Los álbumes más agradecidos suelen ser los menos llamativos: cada café bueno, cada puerta que te gustó, el mismo árbol en cuatro estaciones, el cielo a las seis. Cualquier motivo que fotografíes sin decidirlo se convierte, una vez reunido, en algo que claramente te importa. Un álbum de treinta puertas cuenta mejor un año que treinta momentos culminantes sin relación entre sí.

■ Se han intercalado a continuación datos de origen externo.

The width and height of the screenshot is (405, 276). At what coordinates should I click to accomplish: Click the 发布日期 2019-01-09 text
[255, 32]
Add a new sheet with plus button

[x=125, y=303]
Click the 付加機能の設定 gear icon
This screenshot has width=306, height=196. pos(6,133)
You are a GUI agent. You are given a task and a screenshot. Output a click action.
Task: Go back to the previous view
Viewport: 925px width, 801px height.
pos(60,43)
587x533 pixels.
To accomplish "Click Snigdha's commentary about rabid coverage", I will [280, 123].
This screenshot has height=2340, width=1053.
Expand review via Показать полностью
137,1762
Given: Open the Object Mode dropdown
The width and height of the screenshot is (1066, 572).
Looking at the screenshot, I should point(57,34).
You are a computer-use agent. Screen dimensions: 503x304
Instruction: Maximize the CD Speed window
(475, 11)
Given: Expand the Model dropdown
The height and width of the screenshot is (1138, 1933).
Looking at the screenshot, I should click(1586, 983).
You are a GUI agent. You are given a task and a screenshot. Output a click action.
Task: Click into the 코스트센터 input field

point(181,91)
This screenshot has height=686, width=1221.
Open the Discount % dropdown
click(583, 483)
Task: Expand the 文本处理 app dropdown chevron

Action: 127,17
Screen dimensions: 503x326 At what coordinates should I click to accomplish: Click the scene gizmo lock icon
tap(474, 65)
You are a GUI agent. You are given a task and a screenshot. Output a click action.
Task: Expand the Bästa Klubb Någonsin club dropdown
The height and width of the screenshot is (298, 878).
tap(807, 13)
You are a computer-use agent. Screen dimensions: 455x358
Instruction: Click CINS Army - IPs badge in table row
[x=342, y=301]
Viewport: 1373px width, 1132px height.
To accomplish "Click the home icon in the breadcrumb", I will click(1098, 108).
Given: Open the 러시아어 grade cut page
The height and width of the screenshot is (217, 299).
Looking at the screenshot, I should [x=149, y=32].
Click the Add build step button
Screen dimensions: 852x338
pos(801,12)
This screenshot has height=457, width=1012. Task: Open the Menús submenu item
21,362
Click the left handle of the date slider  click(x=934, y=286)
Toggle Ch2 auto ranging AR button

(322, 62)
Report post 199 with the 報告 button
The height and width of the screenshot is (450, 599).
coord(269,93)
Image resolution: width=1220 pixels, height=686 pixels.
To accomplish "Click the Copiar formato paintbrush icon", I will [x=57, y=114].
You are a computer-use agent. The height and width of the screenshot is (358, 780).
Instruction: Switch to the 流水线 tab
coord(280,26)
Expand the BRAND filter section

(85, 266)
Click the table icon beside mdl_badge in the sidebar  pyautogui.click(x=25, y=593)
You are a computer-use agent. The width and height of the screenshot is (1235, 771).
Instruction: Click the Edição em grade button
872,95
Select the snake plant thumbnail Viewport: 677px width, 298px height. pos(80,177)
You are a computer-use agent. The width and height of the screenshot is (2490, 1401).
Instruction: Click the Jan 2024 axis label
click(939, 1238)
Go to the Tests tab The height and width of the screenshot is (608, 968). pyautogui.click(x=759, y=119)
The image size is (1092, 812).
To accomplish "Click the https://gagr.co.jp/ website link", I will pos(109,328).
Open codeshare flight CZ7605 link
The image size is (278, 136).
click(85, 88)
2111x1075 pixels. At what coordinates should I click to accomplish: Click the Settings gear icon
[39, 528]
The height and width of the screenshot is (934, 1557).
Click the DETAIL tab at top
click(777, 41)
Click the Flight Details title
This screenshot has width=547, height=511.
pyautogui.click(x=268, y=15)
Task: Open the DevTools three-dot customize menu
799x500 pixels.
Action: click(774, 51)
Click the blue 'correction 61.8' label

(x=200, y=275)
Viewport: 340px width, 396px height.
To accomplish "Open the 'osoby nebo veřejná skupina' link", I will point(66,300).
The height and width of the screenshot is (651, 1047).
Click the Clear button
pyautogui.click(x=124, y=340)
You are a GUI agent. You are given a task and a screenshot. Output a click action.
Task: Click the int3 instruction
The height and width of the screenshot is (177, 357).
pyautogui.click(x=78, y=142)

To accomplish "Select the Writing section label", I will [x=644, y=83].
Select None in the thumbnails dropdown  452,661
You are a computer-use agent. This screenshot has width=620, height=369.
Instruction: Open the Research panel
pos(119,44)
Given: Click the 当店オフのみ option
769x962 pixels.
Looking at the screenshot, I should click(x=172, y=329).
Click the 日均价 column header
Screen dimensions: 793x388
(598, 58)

El mismo estante en todos tus dispositivos

Todo se procesa en tu iPhone y no hay servidores detrás de InStamp. Si quieres tus sellos y tus álbumes en más de un dispositivo, la sincronización de iCloud es una función Pro: inicia sesión con el mismo ID de Apple en cada dispositivo, con iCloud activado, y tus álbumes te siguen. Una colección grande tarda un rato la primera vez. Si parece atascada, en la página de soporte tienes la lista corta de comprobaciones.

Compartir un sello con su página

El panel de compartir manda un sello cada vez, y el estilo Álbum lo manda tal y como está en el libro: el sello sobre su página del álbum, con los puntos, las líneas o la cuadrícula de ese álbum detrás. Es el estilo para cuando el álbum forma parte del asunto, porque un sello del álbum de Kioto parece una página del álbum de Kioto. Los otros cuatro (Transparente, Ambiente, Imán y Original) sacan al sello del libro. Las exportaciones son de alta resolución y van a tus fotos o directamente a quien se las envías. Al compartir desde la versión gratis se añade una pequeña marca de agua; Pro la puede quitar.

El panel de compartir de InStamp, con Álbum, Imán y Original entre los estilos

Y con eso volvemos al principio. No has ordenado una fototeca. Has elegido unas cuantas cosas, las has puesto en álbumes y ahora tienes un estante.